I loved my Windows phones (especially near the end when you were getting Pixel & Apple level hardware for pennies on the dollar), but is this really true? They had limited hardware partners (and the disaster with Nokia), lukewarm carrier deals, absolutely no apps, but who were these "influential people" who made fun of it? If anything it seemed more like no-one was even aware of it. I remember the little press they did get being quite positive on the devices & OS, while critical of the broader ecosystem, which seems fair.
Initially read this ending on … amazon
Please Universe, don’t give us the Amazon Phone as alternative.

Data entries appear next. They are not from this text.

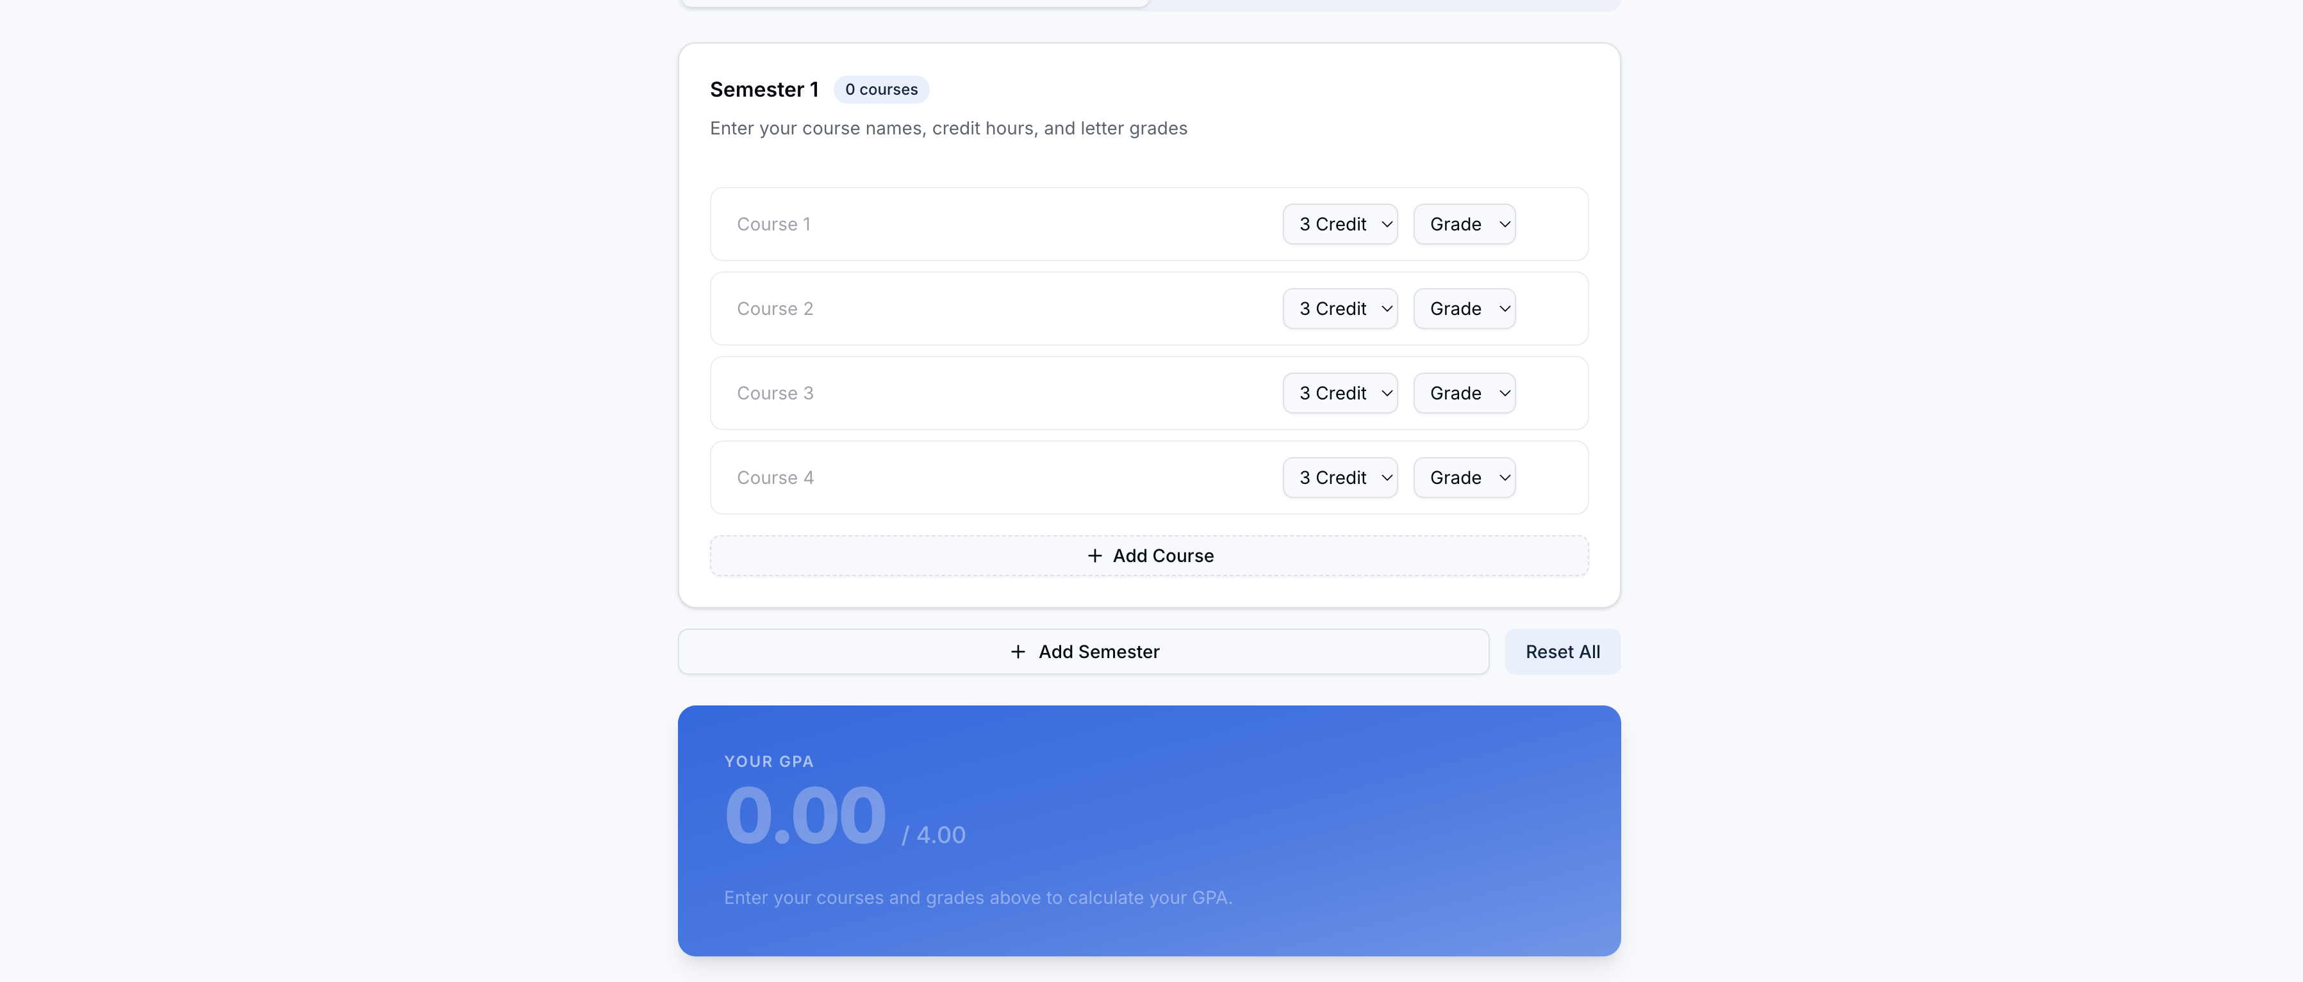The height and width of the screenshot is (982, 2303).
Task: Open the Course 3 grade dropdown
Action: [1464, 393]
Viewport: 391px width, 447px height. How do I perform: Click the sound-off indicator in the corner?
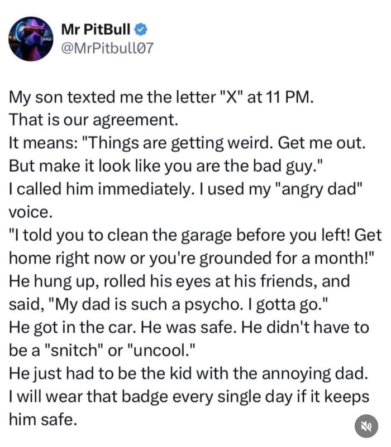pyautogui.click(x=368, y=426)
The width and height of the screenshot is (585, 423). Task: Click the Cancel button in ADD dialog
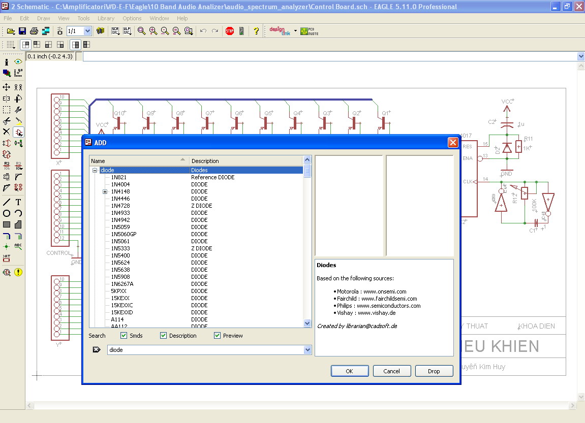coord(391,371)
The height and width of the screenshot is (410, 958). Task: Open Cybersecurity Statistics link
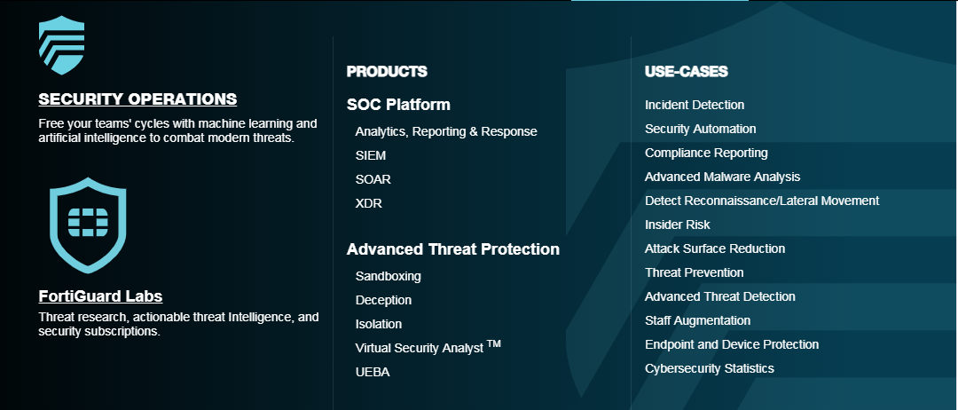pyautogui.click(x=710, y=368)
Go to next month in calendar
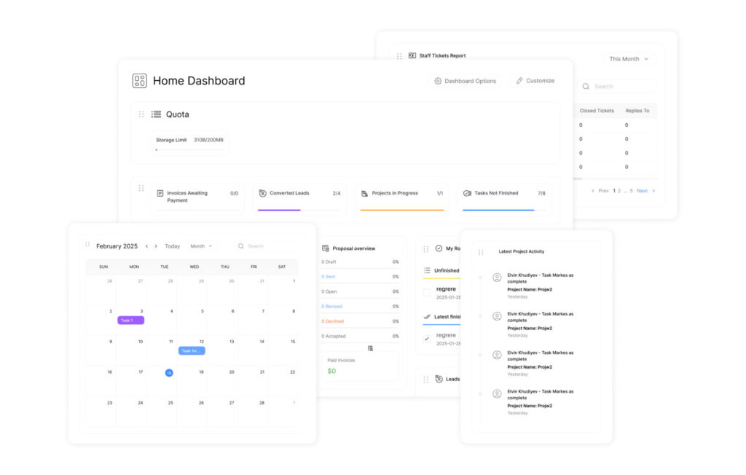This screenshot has width=746, height=475. pos(155,246)
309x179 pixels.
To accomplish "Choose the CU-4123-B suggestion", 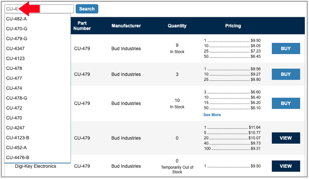I will [18, 138].
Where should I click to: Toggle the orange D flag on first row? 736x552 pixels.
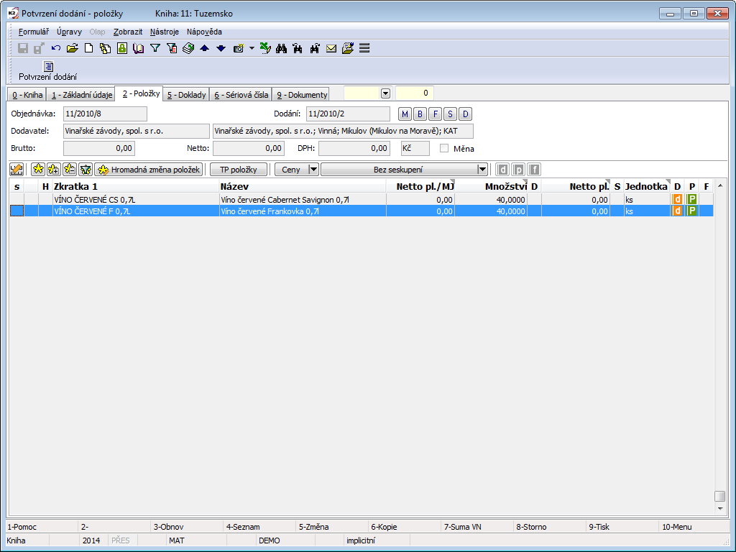(x=677, y=199)
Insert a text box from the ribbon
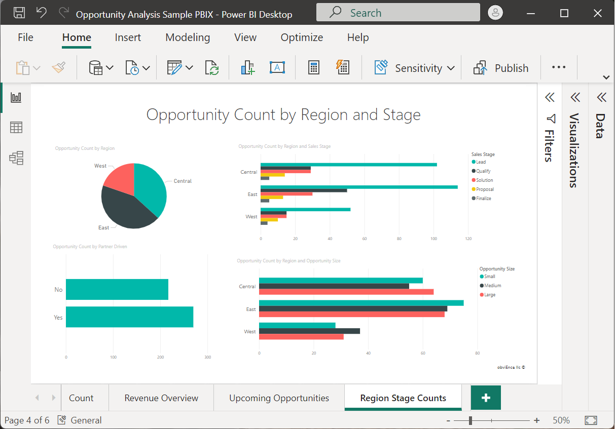 click(277, 68)
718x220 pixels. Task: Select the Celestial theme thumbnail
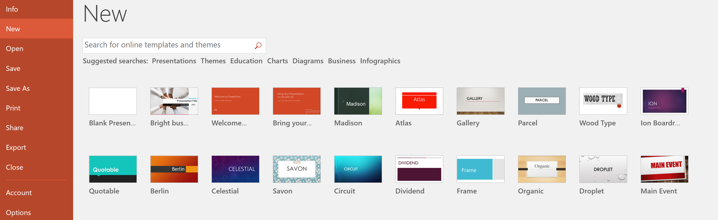[235, 169]
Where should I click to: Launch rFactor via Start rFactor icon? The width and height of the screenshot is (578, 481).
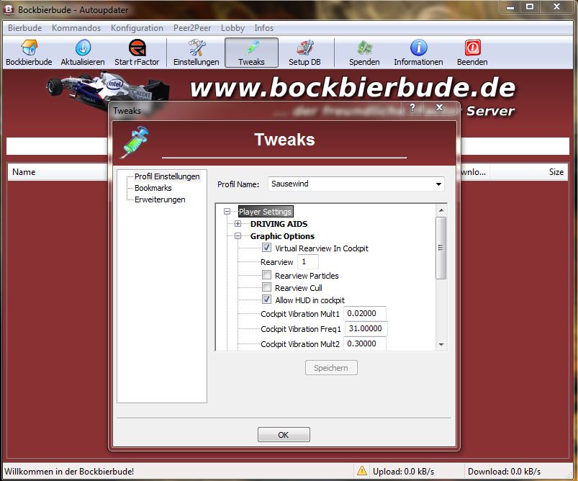137,48
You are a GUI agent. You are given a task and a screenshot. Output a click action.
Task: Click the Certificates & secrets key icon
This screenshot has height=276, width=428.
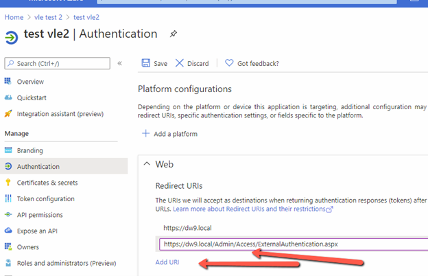click(8, 183)
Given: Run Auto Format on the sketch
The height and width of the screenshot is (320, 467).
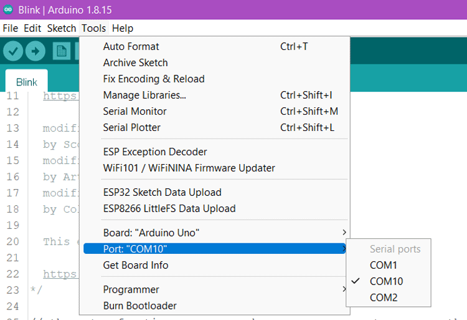Looking at the screenshot, I should coord(131,46).
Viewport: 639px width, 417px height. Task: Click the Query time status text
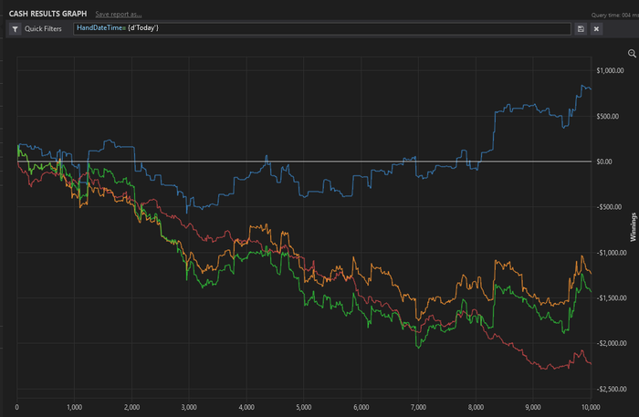tap(615, 16)
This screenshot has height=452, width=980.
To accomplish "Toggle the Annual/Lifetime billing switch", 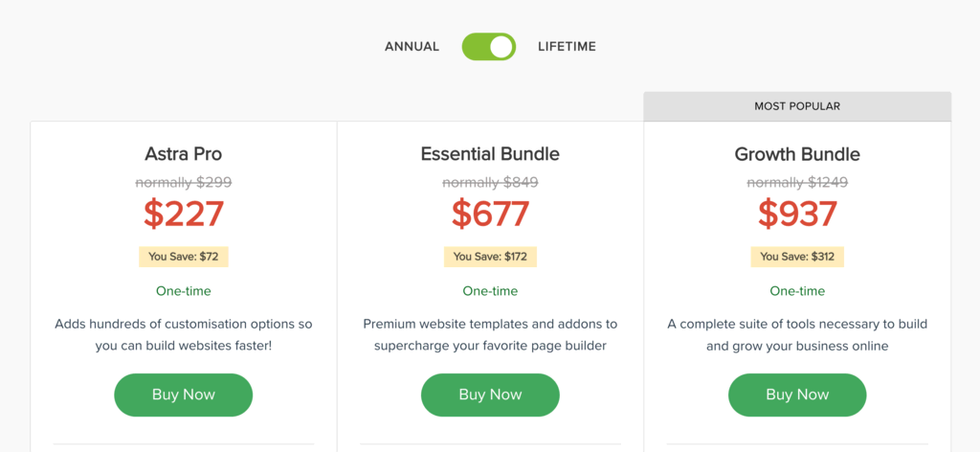I will pos(489,47).
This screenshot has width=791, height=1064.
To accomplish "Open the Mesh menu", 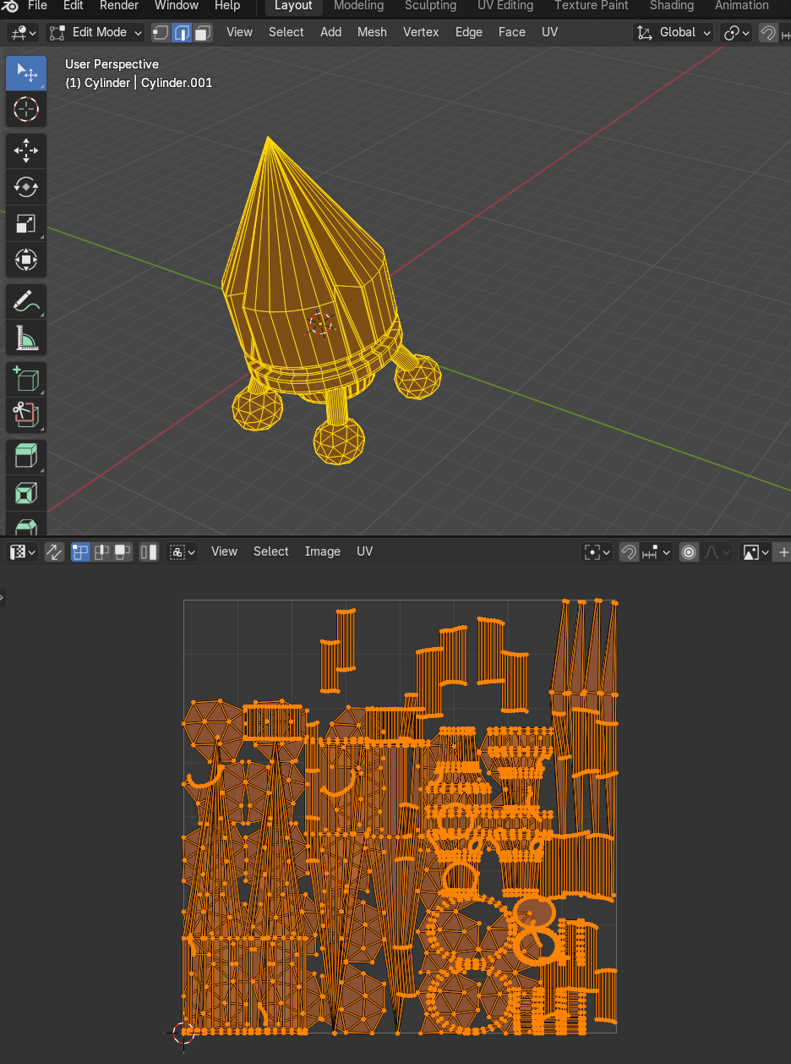I will coord(372,31).
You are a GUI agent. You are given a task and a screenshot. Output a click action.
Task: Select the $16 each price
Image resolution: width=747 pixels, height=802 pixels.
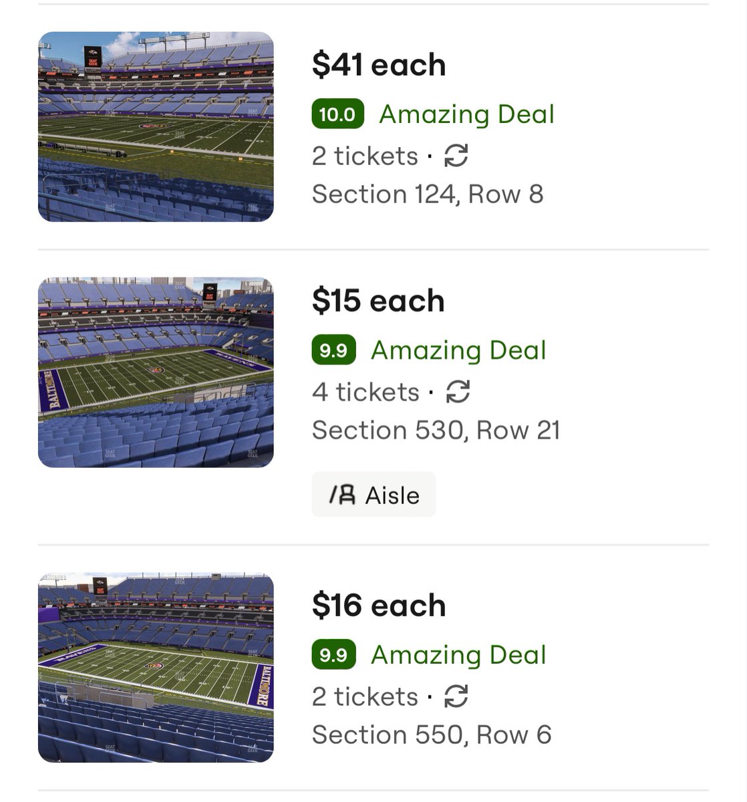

Okay, no touch typing, maps apps don't start or don't find your location, WhatsApp probably doesn't work and I guess I don't have to start with banking apps.
But I haven't dared yet because I kind of expect it will not be able to replace my current phone.
But then it's just maintained by very few people nowadays and half abandoned.
You can buy a used Pixel 3a if you want to toy around with it, they cost nothing.
Yes, it is quite hard to get a non-duopoly smartphone..
The OS experience is pretty impressive for not being made by an evil megacorp. The hardware is fairly midrange, but midrange today is last year's top end, and unless you're some expert photographer or needing phone VR or whatever, it's a great, normal smartphone experience.
I'm donating to the open source devs who make my apps, and they respond when I ask for useful features instead of always enshittifying it. For the corpo apps, it pulls from Google Play.
They keep saying "If you don’t pay for the product, you are the product". Okay, all fine and well.
But what will my phone still actually be able to do if / when I stop my subscription? Not a single clear answer besides "[…] gradual feature deactivation, and ultimately reverting to a device running AOSP".
Doesn’t really inspire confidence.
Many many years ago, smarphone users had these choices:
Symbian, BlackBerry, Windows Mobile, PalmOS... what else?
Also, it's only for fast charging, you can use any other charger or wire without an issue.
It was sold normally as any other cellphone.
Like for example, every crappy things like banks nowadays requires their own shitty app. It might be a pain in the ass to share between phones or to reinstall if you lose or change your phone. And all these useless app consume really a lot of storage resulting in my phone's being always full.
That would be perfect to access it in a kind of remote access for use once in a while.